Background
The treatment of critical-size bone defect is a great difficulty in orthopedics. Osteogenesis and angiogenesis are critical issue during the process of bone repair and remodeling. MSCs-derived small extracellular vesicles (sEVs) show desirable therapeutic prospects in tissue regeneration due to satisfied advantages including high stability, facilitated acquisition and abundant source. However, the effect of Human umbilical cord MSCs-derived sEVs (hUC-MSCs-sEVs) on vascularized bone regeneration and the potential mechanism remains to be investigated. Herein, we aimed to explore the therapeutic effect and the mechanism of hUC-MSCs-sEVs on critical-size bone defect.
Methods
To investigate the potential osteogenesis and angiogenesis effects of sEVs in vitro, we extracted sEVs from hUC-MSCs, and then sEVs were co-incubated with BMSCs and HUVECs.
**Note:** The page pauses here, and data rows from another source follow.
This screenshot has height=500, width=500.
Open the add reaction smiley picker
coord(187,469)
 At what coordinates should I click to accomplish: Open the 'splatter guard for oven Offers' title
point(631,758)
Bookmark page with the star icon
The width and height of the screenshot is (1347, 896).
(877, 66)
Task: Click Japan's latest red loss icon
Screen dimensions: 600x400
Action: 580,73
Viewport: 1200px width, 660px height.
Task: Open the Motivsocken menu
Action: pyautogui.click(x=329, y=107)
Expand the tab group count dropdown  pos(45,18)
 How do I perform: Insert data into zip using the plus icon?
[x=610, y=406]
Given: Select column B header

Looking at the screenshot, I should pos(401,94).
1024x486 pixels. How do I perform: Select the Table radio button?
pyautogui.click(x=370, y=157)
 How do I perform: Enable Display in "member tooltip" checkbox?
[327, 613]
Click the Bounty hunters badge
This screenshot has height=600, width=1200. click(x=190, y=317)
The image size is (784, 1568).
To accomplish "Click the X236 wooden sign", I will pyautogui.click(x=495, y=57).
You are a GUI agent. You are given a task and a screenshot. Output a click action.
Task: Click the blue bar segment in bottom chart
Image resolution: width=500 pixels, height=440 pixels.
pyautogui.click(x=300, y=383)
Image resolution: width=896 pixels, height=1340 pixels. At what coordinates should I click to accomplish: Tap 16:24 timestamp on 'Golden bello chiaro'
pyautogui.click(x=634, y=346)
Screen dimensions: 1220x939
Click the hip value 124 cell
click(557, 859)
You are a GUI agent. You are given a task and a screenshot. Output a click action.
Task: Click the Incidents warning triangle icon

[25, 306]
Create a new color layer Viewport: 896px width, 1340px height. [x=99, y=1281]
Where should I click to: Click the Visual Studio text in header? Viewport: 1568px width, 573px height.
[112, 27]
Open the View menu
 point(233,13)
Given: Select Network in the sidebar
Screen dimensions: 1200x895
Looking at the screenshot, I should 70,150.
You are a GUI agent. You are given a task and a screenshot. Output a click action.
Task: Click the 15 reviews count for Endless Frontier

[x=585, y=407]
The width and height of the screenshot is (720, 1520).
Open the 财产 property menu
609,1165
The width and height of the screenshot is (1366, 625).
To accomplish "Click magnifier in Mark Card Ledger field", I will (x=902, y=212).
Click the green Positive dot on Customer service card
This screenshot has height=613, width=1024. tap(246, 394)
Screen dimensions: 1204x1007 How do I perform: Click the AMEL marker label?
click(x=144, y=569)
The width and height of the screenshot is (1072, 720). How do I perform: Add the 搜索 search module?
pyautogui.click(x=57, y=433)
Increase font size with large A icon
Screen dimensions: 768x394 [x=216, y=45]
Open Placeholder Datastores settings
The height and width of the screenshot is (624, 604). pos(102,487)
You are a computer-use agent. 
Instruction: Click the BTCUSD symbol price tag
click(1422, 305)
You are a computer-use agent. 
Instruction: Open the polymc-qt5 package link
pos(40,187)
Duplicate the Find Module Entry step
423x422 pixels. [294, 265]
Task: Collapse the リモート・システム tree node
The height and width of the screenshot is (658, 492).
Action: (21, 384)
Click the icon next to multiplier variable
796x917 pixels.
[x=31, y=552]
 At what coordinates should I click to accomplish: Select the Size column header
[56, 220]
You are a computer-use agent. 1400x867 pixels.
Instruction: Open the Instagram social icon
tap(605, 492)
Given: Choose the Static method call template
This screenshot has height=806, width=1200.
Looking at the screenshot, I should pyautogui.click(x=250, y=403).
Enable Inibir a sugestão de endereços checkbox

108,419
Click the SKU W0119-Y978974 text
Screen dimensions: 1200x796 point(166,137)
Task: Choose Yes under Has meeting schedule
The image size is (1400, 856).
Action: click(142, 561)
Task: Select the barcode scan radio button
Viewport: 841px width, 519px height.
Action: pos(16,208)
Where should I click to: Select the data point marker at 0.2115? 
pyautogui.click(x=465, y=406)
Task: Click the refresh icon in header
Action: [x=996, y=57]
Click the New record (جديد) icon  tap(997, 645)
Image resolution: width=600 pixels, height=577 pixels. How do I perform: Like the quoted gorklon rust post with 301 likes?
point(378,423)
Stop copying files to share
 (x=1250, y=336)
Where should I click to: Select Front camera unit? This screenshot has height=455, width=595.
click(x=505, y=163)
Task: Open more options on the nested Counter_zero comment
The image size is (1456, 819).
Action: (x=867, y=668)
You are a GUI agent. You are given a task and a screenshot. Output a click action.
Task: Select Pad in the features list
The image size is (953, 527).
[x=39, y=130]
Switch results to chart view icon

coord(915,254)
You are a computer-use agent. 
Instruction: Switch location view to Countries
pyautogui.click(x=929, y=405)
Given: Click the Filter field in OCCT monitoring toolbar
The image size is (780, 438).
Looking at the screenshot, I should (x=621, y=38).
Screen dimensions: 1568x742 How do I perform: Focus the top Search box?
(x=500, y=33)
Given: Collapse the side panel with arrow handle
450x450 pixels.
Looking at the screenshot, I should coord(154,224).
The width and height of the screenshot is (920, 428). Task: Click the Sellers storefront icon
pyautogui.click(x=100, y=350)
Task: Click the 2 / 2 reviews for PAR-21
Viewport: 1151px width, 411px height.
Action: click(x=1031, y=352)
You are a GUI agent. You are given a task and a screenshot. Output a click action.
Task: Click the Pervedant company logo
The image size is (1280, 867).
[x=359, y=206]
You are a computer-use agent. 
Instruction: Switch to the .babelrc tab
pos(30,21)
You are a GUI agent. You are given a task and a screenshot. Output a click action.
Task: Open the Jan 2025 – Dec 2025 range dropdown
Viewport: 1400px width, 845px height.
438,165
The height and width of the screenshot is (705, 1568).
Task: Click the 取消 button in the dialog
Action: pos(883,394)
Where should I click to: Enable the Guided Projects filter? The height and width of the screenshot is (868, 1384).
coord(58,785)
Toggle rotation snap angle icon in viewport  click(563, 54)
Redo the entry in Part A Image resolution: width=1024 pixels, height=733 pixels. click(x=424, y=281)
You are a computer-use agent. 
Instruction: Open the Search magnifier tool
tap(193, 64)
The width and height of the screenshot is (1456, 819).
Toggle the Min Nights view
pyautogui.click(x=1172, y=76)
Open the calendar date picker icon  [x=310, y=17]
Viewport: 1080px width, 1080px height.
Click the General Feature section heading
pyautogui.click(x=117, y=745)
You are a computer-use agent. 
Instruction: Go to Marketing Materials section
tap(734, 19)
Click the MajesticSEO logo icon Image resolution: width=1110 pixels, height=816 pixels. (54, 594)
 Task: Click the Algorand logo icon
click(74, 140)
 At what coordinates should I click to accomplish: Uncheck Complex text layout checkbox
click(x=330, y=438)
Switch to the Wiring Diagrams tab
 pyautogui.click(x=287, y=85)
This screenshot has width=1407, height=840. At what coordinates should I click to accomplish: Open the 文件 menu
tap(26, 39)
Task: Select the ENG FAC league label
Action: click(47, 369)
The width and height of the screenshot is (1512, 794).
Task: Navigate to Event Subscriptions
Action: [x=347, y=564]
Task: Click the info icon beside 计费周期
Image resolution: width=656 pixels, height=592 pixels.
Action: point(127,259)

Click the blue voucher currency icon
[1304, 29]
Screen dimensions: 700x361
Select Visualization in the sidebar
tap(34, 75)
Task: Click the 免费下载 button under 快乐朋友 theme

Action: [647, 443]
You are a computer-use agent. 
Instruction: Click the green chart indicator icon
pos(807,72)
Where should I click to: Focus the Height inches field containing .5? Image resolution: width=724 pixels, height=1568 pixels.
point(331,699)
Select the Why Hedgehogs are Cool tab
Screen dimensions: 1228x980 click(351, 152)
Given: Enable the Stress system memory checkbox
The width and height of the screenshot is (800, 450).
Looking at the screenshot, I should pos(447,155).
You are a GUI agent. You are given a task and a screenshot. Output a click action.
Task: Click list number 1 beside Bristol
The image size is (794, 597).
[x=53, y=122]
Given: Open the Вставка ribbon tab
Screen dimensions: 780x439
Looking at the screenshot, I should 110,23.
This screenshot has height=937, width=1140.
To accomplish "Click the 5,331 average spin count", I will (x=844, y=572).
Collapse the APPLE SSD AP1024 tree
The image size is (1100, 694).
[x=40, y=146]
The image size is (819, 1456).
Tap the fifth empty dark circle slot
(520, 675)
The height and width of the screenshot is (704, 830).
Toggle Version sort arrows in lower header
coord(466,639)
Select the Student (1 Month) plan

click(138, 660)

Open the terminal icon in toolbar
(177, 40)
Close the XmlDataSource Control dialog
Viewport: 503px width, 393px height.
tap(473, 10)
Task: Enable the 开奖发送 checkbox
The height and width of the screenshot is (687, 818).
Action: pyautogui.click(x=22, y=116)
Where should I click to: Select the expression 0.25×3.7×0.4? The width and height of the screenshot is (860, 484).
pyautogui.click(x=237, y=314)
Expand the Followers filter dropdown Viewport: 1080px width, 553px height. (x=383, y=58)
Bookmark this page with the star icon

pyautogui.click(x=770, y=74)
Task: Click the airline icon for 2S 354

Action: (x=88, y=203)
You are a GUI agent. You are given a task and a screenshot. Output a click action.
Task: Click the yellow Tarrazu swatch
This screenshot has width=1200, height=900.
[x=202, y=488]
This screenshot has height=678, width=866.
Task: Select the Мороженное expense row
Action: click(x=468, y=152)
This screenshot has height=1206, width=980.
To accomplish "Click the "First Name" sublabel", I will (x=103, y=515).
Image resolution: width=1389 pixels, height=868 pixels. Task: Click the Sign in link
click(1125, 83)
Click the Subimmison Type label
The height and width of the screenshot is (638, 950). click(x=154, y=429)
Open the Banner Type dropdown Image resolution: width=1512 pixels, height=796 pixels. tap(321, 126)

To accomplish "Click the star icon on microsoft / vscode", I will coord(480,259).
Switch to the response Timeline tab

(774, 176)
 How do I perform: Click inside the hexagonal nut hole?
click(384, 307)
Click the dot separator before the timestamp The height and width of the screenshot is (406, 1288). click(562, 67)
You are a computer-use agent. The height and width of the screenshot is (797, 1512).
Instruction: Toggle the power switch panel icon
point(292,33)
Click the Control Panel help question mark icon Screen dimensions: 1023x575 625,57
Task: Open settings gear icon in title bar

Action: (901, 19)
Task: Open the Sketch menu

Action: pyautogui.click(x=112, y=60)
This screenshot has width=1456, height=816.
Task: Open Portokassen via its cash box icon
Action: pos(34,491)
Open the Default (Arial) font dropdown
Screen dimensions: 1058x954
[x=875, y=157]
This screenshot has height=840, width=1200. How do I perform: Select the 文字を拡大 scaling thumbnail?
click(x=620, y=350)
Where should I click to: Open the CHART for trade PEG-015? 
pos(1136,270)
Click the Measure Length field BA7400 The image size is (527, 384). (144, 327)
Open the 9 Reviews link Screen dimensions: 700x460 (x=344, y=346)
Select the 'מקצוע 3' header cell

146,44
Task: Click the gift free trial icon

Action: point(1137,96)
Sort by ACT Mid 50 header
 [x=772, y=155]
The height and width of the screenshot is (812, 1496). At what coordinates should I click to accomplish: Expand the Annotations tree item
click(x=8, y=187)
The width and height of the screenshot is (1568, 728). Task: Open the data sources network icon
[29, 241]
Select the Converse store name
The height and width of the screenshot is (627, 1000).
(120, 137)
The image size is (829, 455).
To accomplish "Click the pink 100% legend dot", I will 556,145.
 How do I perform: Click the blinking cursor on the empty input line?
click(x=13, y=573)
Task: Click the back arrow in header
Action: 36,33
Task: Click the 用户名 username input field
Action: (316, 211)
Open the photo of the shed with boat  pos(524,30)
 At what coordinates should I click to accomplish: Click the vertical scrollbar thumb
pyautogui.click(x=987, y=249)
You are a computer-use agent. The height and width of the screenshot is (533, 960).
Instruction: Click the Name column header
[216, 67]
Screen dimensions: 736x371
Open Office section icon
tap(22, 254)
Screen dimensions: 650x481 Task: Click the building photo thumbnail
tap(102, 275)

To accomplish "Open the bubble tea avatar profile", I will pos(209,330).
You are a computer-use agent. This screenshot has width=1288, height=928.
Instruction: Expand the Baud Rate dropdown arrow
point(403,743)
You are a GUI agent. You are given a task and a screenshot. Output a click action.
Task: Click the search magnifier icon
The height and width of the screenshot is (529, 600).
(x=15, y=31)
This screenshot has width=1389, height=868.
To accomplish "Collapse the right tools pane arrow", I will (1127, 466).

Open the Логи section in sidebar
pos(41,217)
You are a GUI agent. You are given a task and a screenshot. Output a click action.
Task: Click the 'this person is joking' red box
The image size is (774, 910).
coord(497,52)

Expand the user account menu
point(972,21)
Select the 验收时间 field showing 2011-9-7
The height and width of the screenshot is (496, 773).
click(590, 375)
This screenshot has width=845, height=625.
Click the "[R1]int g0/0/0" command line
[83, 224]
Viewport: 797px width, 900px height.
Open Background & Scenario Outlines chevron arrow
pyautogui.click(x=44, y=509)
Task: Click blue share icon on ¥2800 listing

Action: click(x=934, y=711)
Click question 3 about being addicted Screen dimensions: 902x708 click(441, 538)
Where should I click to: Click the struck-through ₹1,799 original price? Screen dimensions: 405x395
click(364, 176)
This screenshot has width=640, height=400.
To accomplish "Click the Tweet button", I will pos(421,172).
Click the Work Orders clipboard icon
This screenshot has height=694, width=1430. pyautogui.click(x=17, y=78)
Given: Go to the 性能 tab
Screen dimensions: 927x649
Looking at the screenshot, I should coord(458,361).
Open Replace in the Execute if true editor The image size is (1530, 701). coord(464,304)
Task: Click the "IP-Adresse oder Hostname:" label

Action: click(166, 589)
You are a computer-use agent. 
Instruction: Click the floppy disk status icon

We next investigated the potential mechanism of sEVs on the effects of osteogenesis and angiogenesis by luciferase reporter gene assay and western blot. We fabricated 3D-printed bioglass scaffold with Gelma/nanoclay hydrogel coatings to load sEVs(BG-gel-sEVs) to ensure in vivo sustained efficacy of sEVs. Finally, the skull defect model was used to evaluate the capacity of vascularized bone regeneration of the composited scaffolds.
Results
hUC-MSCs-sEVs facilitated calcium deposition and the endothelial network formation, inducing osteogenic differentiation and angiogenesis by delivering miR-23a-3p to activate PTEN/AKT signaling pathway. Additionally, the BG-gel-sEVs composited scaffold achieved vascularized bone regeneration in vivo.
Conclusion
This finds illuminated that hUC-MSCs-sEVs promoted osteogenesis and angiogenesis by delivering miR-23a-3p to activate PTEN/AKT signaling pathway, achieving vascularized bone regeneration.